» **EXERCISE INSTRUCTIONS**: Can you carry the account of Valerie's care forward, beginning right after its last sentence?

After years of deep therapeutic pessimism, emerging therapies offer hope for patients trapped between coma and wakefulness
The first time I saw Valerie (not her real name) she was lying on a hospital bed completely still, staring at the ceiling. She didn’t react as we entered her room. I looked at her parents standing next to her, their eyes full of hope and despair. She was so young; her life was supposed to be ahead of her, but a dramatic car accident had put all their lives on pause.
My colleagues and I evaluated her by her bedside every day for a week. We were trying desperately to detect any signs, any tiny responses, that would mean she was still there – that she could hear what we were saying; that she could feel the immense love her parents had for her. But each day, nothing.
Although the evaluations were inconclusive, there was still some hope. Using cutting-edge neuroimaging scanners and software, we had the ability to detect if Valerie, though otherwise completely incapacitated, could nonetheless listen to our instructions and so activate a specific area of her brain upon request.
Valerie’s parents waited several agonising days as we conducted these complex analyses. Finally it happened – Valerie showed some residual brain activity that suggested she could (partially) hear and understand some of our instructions. It felt like a breakthrough, but what did it mean for her? Would she continue to improve? What did she really feel? Could she understand everything we said? Would she ever be able to walk or speak again?
Answering the first question about her brain activity just led to so many more questions. That day, I decided that, even if it was an enormous challenge, I wanted to work on the development of new treatments to help patients such as Valerie recover, even a little bit.

» **STORED DATA**:
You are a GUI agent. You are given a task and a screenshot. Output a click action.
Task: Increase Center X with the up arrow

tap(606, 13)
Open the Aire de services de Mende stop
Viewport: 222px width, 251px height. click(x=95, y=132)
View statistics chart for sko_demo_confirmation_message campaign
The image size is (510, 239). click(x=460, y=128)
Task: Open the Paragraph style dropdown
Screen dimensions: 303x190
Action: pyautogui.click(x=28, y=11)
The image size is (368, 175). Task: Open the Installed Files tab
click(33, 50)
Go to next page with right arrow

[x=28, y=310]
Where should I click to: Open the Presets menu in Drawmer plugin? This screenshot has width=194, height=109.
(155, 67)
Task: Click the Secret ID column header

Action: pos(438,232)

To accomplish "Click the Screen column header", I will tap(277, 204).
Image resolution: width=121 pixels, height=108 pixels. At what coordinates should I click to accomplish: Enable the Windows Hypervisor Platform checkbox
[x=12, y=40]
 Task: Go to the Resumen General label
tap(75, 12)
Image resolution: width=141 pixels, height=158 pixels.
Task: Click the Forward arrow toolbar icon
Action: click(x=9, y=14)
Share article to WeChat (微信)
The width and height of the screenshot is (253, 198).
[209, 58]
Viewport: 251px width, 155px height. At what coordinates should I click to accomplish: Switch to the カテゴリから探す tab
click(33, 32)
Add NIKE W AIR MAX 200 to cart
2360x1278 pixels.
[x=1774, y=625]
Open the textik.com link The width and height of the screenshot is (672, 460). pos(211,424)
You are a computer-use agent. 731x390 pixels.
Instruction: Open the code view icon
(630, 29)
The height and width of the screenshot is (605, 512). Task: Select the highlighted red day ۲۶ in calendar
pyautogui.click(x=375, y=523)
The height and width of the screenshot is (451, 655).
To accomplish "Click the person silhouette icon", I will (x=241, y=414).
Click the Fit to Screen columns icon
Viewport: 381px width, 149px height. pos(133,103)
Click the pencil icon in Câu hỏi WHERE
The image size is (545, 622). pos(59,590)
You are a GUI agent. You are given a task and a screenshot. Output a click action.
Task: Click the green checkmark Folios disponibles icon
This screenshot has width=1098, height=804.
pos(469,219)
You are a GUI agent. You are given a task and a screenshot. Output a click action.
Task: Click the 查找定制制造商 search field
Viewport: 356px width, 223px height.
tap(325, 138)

» **OUTPUT FOR THIS EXERCISE**:
I started working at the Coma Science Group at the University of Liège in Belgium. Our aim is to understand the neural correlates of (un)consciousness by studying patients with severe brain damage who have emerged from coma.
Thanks to the development of advanced resuscitation techniques and related advances in intensive-care treatment, in rare cases patients with severe acquired brain injury can survive even after being in a coma, yet they remain in a condition called ‘unresponsive wakefulness syndrome’ (previously known as persistent vegetative state) – that is, apparently awake but without any awareness. Or, if it’s believed they have some residual awareness, they’re said to be in a ‘minimally conscious state’. These conditions are known collectively as ‘disorders of consciousness’ (DoC).
While medical progress has undoubtedly helped to save lives, it has also created mysterious states of limbo. For example, in cases of unresponsive wakefulness syndrome, patients open their eyes but don’t express any purposeful behaviours. In a minimally conscious state, patients are almost entirely incapacitated, and yet they’re able, for instance, to track moving objects with their gaze, answer simple commands to move their feet, or squeeze someone’s hand.